DO THIS: Convert the lines below into a JSON list of strings with one string per line, omitting any blank lines.

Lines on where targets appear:
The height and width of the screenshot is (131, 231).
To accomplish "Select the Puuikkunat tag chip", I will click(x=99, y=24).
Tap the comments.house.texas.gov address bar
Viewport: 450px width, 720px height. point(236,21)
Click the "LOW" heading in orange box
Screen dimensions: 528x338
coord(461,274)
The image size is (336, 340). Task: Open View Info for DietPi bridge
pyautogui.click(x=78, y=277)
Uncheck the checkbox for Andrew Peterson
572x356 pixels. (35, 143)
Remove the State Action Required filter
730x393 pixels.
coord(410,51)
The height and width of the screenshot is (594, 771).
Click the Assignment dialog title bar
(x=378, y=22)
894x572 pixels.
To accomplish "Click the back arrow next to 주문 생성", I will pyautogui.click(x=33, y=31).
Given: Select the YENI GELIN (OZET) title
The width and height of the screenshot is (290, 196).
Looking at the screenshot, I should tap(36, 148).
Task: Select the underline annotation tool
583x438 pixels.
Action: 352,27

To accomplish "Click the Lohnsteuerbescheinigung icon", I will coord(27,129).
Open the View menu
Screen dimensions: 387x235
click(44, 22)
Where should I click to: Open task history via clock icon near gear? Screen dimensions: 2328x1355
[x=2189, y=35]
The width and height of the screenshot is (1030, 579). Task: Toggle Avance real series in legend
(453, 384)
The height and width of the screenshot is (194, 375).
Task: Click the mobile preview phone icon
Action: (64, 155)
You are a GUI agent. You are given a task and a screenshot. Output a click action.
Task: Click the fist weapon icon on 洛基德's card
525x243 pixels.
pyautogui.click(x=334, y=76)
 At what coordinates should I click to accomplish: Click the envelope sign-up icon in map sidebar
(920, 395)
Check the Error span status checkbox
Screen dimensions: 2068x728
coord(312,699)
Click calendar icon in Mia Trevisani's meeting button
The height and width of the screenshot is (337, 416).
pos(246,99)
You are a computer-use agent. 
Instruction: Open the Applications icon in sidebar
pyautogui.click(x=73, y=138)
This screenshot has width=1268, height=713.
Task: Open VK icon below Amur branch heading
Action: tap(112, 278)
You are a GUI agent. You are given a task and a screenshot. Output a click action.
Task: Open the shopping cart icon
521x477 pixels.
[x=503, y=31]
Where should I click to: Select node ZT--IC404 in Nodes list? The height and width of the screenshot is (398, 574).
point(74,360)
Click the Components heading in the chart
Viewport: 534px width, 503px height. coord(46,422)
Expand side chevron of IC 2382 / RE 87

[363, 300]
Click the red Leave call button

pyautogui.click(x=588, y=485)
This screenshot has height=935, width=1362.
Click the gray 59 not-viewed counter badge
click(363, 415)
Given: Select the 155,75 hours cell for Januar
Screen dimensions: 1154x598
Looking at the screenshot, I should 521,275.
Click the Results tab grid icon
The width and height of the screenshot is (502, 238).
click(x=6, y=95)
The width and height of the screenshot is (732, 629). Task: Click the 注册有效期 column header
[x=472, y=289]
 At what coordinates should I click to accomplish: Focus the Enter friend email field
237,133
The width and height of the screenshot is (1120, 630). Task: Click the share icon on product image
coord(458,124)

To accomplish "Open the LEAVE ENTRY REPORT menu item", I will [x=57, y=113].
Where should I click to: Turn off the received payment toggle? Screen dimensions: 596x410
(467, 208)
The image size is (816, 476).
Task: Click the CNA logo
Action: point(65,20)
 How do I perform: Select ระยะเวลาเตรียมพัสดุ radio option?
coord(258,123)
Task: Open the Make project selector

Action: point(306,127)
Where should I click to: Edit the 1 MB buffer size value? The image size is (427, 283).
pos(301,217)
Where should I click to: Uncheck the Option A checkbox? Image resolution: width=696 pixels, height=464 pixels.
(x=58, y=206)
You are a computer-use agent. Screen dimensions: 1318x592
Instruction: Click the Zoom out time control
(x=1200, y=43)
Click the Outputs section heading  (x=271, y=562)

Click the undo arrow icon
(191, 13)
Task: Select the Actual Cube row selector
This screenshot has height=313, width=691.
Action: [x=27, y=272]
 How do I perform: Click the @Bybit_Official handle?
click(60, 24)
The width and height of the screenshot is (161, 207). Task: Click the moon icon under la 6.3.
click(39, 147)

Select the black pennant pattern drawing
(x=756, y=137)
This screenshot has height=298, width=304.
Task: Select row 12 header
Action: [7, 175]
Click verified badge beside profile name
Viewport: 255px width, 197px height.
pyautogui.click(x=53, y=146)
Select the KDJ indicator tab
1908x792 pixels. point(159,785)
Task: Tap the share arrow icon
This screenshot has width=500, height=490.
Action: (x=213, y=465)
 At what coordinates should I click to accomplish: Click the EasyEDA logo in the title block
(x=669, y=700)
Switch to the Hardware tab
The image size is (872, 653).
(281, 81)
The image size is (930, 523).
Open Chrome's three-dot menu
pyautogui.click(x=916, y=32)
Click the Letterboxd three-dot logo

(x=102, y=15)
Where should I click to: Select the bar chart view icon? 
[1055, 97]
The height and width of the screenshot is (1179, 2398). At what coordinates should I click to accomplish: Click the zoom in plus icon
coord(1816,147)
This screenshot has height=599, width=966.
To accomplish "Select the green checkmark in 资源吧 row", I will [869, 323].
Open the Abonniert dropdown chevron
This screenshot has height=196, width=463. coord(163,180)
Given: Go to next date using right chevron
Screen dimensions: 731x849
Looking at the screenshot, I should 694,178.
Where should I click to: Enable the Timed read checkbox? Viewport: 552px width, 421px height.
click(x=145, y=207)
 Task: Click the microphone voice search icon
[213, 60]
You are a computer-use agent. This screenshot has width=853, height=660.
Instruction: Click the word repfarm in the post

SOLUTION TO THIS EXERCISE:
[
  "The height and width of the screenshot is (131, 231).",
  "To accomplish \"Select the Puuikkunat tag chip\", I will click(x=99, y=24).",
  "Tap the comments.house.texas.gov address bar",
  "Viewport: 450px width, 720px height. point(236,21)",
  "Click the \"LOW\" heading in orange box",
  "Screen dimensions: 528x338",
  "coord(461,274)",
  "The image size is (336, 340). Task: Open View Info for DietPi bridge",
  "pyautogui.click(x=78, y=277)",
  "Uncheck the checkbox for Andrew Peterson",
  "572x356 pixels. (35, 143)",
  "Remove the State Action Required filter",
  "730x393 pixels.",
  "coord(410,51)",
  "The height and width of the screenshot is (594, 771).",
  "Click the Assignment dialog title bar",
  "(x=378, y=22)",
  "894x572 pixels.",
  "To accomplish \"Click the back arrow next to 주문 생성\", I will pyautogui.click(x=33, y=31).",
  "Given: Select the YENI GELIN (OZET) title",
  "The width and height of the screenshot is (290, 196).",
  "Looking at the screenshot, I should tap(36, 148).",
  "Task: Select the underline annotation tool",
  "583x438 pixels.",
  "Action: 352,27",
  "To accomplish \"Click the Lohnsteuerbescheinigung icon\", I will coord(27,129).",
  "Open the View menu",
  "Screen dimensions: 387x235",
  "click(44, 22)",
  "Where should I click to: Open task history via clock icon near gear? Screen dimensions: 2328x1355",
  "[x=2189, y=35]",
  "The width and height of the screenshot is (1030, 579). Task: Toggle Avance real series in legend",
  "(453, 384)",
  "The height and width of the screenshot is (194, 375).",
  "Task: Click the mobile preview phone icon",
  "Action: (64, 155)",
  "You are a GUI agent. You are given a task and a screenshot. Output a click action.",
  "Task: Click the fist weapon icon on 洛基德's card",
  "525x243 pixels.",
  "pyautogui.click(x=334, y=76)",
  " At what coordinates should I click to accomplish: Click the envelope sign-up icon in map sidebar",
  "(920, 395)",
  "Check the Error span status checkbox",
  "Screen dimensions: 2068x728",
  "coord(312,699)",
  "Click calendar icon in Mia Trevisani's meeting button",
  "The height and width of the screenshot is (337, 416).",
  "pos(246,99)",
  "You are a computer-use agent. ",
  "Instruction: Open the Applications icon in sidebar",
  "pyautogui.click(x=73, y=138)",
  "This screenshot has width=1268, height=713.",
  "Task: Open VK icon below Amur branch heading",
  "Action: tap(112, 278)",
  "You are a GUI agent. You are given a task and a screenshot. Output a click action.",
  "Task: Open the shopping cart icon",
  "521x477 pixels.",
  "[x=503, y=31]",
  "Where should I click to: Select node ZT--IC404 in Nodes list? The height and width of the screenshot is (398, 574).",
  "point(74,360)",
  "Click the Components heading in the chart",
  "Viewport: 534px width, 503px height. coord(46,422)",
  "Expand side chevron of IC 2382 / RE 87",
  "[363, 300]",
  "Click the red Leave call button",
  "pyautogui.click(x=588, y=485)",
  "This screenshot has height=935, width=1362.",
  "Click the gray 59 not-viewed counter badge",
  "click(363, 415)",
  "Given: Select the 155,75 hours cell for Januar",
  "Screen dimensions: 1154x598",
  "Looking at the screenshot, I should 521,275.",
  "Click the Results tab grid icon",
  "The width and height of the screenshot is (502, 238).",
  "click(x=6, y=95)",
  "The width and height of the screenshot is (732, 629). Task: Click the 注册有效期 column header",
  "[x=472, y=289]",
  " At what coordinates should I click to accomplish: Focus the Enter friend email field",
  "237,133",
  "The width and height of the screenshot is (1120, 630). Task: Click the share icon on product image",
  "coord(458,124)",
  "To accomplish \"Open the LEAVE ENTRY REPORT menu item\", I will [x=57, y=113].",
  "Where should I click to: Turn off the received payment toggle? Screen dimensions: 596x410",
  "(467, 208)",
  "The image size is (816, 476).",
  "Task: Click the CNA logo",
  "Action: point(65,20)",
  " How do I perform: Select ระยะเวลาเตรียมพัสดุ radio option?",
  "coord(258,123)",
  "Task: Open the Make project selector",
  "Action: point(306,127)",
  "Where should I click to: Edit the 1 MB buffer size value? The image size is (427, 283).",
  "pos(301,217)",
  "Where should I click to: Uncheck the Option A checkbox? Image resolution: width=696 pixels, height=464 pixels.",
  "(x=58, y=206)",
  "You are a computer-use agent. Screen dimensions: 1318x592",
  "Instruction: Click the Zoom out time control",
  "(x=1200, y=43)",
  "Click the Outputs section heading  (x=271, y=562)",
  "Click the undo arrow icon",
  "(191, 13)",
  "Task: Select the Actual Cube row selector",
  "This screenshot has height=313, width=691.",
  "Action: [x=27, y=272]",
  " How do I perform: Click the @Bybit_Official handle?",
  "click(60, 24)",
  "The width and height of the screenshot is (161, 207). Task: Click the moon icon under la 6.3.",
  "click(39, 147)",
  "Select the black pennant pattern drawing",
  "(x=756, y=137)",
  "This screenshot has height=298, width=304.",
  "Task: Select row 12 header",
  "Action: [7, 175]",
  "Click verified badge beside profile name",
  "Viewport: 255px width, 197px height.",
  "pyautogui.click(x=53, y=146)",
  "Select the KDJ indicator tab",
  "1908x792 pixels. point(159,785)",
  "Task: Tap the share arrow icon",
  "This screenshot has width=500, height=490.",
  "Action: (x=213, y=465)",
  " At what coordinates should I click to accomplish: Click the EasyEDA logo in the title block",
  "(x=669, y=700)",
  "Switch to the Hardware tab",
  "The image size is (872, 653).",
  "(281, 81)",
  "The image size is (930, 523).",
  "Open Chrome's three-dot menu",
  "pyautogui.click(x=916, y=32)",
  "Click the Letterboxd three-dot logo",
  "(x=102, y=15)",
  "Where should I click to: Select the bar chart view icon? ",
  "[1055, 97]",
  "The height and width of the screenshot is (1179, 2398). At what coordinates should I click to accomplish: Click the zoom in plus icon",
  "coord(1816,147)",
  "This screenshot has height=599, width=966.",
  "To accomplish \"Select the green checkmark in 资源吧 row\", I will [869, 323].",
  "Open the Abonniert dropdown chevron",
  "This screenshot has height=196, width=463. coord(163,180)",
  "Given: Go to next date using right chevron",
  "Screen dimensions: 731x849",
  "Looking at the screenshot, I should 694,178.",
  "Where should I click to: Enable the Timed read checkbox? Viewport: 552px width, 421px height.",
  "click(x=145, y=207)",
  " Task: Click the microphone voice search icon",
  "[213, 60]",
  "You are a computer-use agent. This screenshot has width=853, height=660.",
  "Instruction: Click the word repfarm in the post"
]